SEIS is one of the schemes which is designed to help small or medium-sized companies. This Venture capital scheme is designed to attract investment. They offer tax reliefs to individuals who buy and hold new shares, bonds, or assets for a specific period. This helps the small business to have the fund from the investor and use it to grow the business.
Any business can receive a maximum of £150,000 through SEIS investments. This will:
- include any other de minimis state aid received in the 3 years up to and including the date of the investment
- count towards any limits for later investments through other venture capital schemes
There are certain conditions that must be met to qualify for SEIS Shares and the condition are:
- carries out a new qualifying trade
- must be less than two years old since the time of investment
- is established in the UK
- is not trading on a recognized stock exchange at the time of the share issue
- has no arrangements to become a quoted company or a subsidiary of one at the time of the share issue
- does not control another company unless that company is a qualifying subsidiary
- has not been controlled by another company since the date of your company being incorporated
Your company and any of its subsidiaries must:
- not have gross assets over £200,000 when the shares are issued
- not be a member of a partnership
- have less than 25 full-time equivalent employees in total when the shares are issued
Tax reliefs will be withheld or withdrawn, from your investors if you do not follow the rules for at least 3 years after the investment is made.
What are the Qualifying trades?
Most trades will qualify, including any research and development which will lead to a qualifying trade. However, your company may not qualify if more than 20% of your trade includes things like:
- coal or steel production
- farming or market gardening
- leasing activities
- legal or financial services
- property development
- running a hotel
- running a nursing home
- generation of energy, such as electricity and heat
- production of gas or other fuel
- exporting electricity
- banking, insurance, debt, or financing services
Type of Share
The shares you issue must be paid up in full, in cash, when they’re issued. Your company should have a way to accept payment before shares are issued.
Your shares for SEIS investments must be full-risk ordinary shares which:
- are not redeemable
- carry no special rights to your assets
The shares you issue can have limited preferential rights to dividends. However, the rights to receive dividends cannot be allowed to accumulate or allow the dividend to be varied.
When you issue the shares there cannot be an arrangement:
- to guarantee the investment or protect the investor from risk
- to sell the shares at the end of, or during the investment period
- to structure your activities to let an investor benefit in a way that’s not intended by the scheme.

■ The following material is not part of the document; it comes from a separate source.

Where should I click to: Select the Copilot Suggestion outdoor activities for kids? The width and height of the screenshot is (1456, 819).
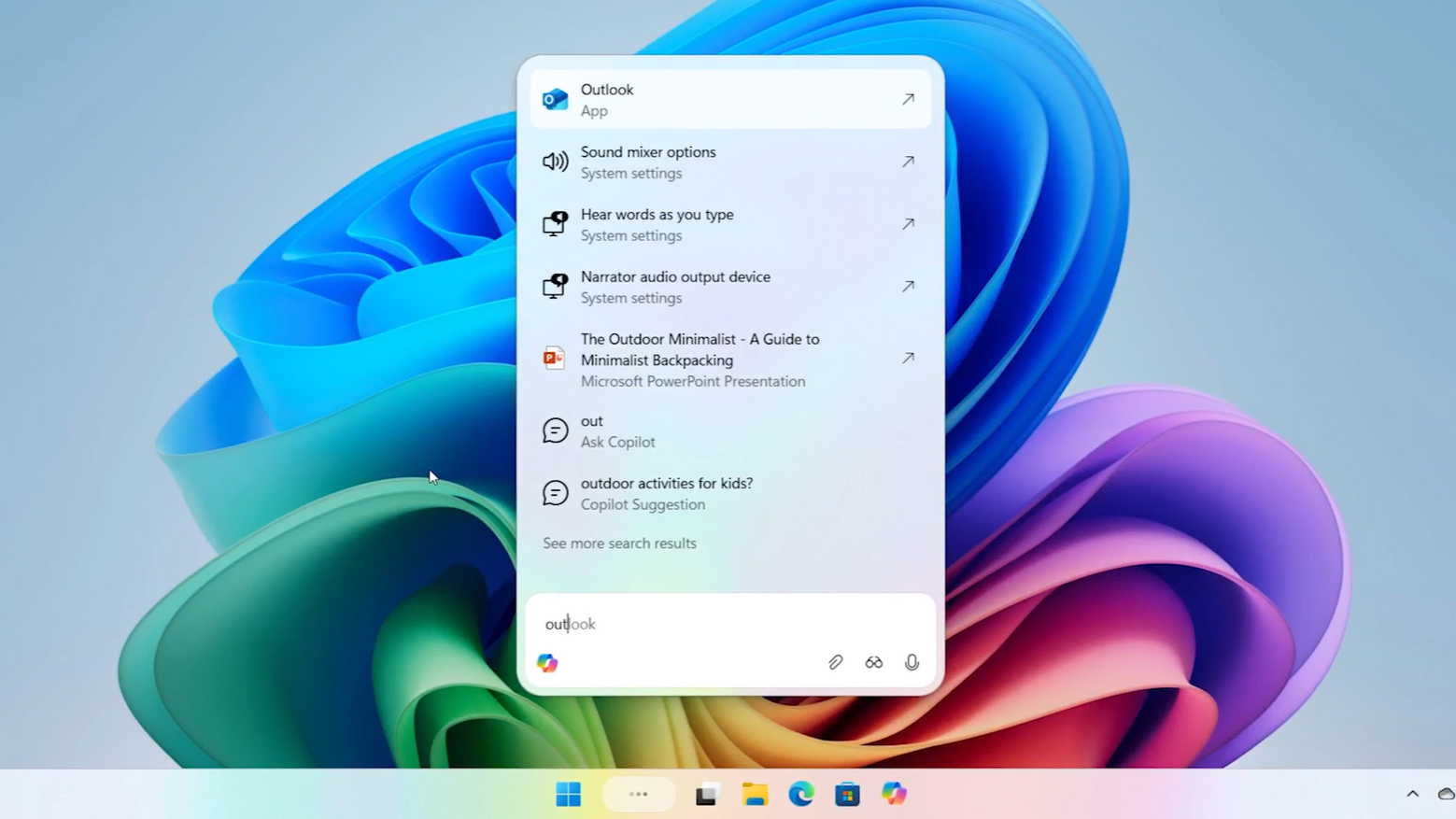pyautogui.click(x=667, y=493)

- for a reciprocal agreement where you invest back in an investor’s company to also gain tax relief
- to raise money for the purpose of tax avoidance – the investment must be for a genuine commercial reason.
Relief
Seed Enterprise Investment Scheme (SEIS), encourages investment in qualifying new seed-stage companies by providing individuals with income tax relief at a rate of 50% on the value of the investment. You can only invest up to a maximum of £100,000 into SEIS qualifying companies in each tax year.
In addition to this, investors can also benefit from CGT reliefs within SEIS. Reinvestment relief allows individuals to reinvest any chargeable gains from the disposal of any asset into SEIS shares. This allows for the deferral of CGT which will crystallize on the disposal of SEIS shares. Individuals are then also able to treat up to 50% of the chargeable gain as totally exempt from CGT and the remainder crystallizes on the disposal of the SEIS shares.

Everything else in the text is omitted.